> **Exercise aim**
Although the data below holds other lines too, output only those from the line with "Image resolution: width=1366, height=1682." up to and including the line with "Saavutettavuusseloste (538, 1596)", exactly as they appear.

== Data shown ==

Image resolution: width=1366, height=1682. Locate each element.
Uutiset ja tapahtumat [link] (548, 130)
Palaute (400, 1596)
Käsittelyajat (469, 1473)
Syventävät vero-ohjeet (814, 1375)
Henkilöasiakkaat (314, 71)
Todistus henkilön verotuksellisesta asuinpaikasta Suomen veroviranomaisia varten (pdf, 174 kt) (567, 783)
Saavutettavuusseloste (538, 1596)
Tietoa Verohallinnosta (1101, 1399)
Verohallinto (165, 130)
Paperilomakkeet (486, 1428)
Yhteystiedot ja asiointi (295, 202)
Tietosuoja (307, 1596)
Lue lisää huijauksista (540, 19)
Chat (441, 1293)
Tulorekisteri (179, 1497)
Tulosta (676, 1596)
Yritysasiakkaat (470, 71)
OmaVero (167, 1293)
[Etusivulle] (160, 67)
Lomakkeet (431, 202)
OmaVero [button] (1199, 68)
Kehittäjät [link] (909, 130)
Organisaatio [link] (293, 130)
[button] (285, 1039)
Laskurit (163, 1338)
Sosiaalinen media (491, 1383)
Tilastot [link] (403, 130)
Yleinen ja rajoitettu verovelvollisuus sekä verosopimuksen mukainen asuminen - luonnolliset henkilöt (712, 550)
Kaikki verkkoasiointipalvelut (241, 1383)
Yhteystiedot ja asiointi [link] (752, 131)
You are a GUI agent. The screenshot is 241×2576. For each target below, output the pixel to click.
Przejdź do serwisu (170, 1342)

===
== Data shown ==

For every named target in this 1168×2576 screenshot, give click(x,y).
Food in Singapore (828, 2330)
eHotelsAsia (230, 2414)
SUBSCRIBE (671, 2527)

===

> **Expected answer**
Image resolution: width=1366, height=1682. Locate each element.
Uutiset ja tapahtumat [link] (548, 130)
Palaute (400, 1596)
Käsittelyajat (469, 1473)
Syventävät vero-ohjeet (814, 1375)
Henkilöasiakkaat (314, 71)
Todistus henkilön verotuksellisesta asuinpaikasta Suomen veroviranomaisia varten (pdf, 174 kt) (567, 783)
Saavutettavuusseloste (538, 1596)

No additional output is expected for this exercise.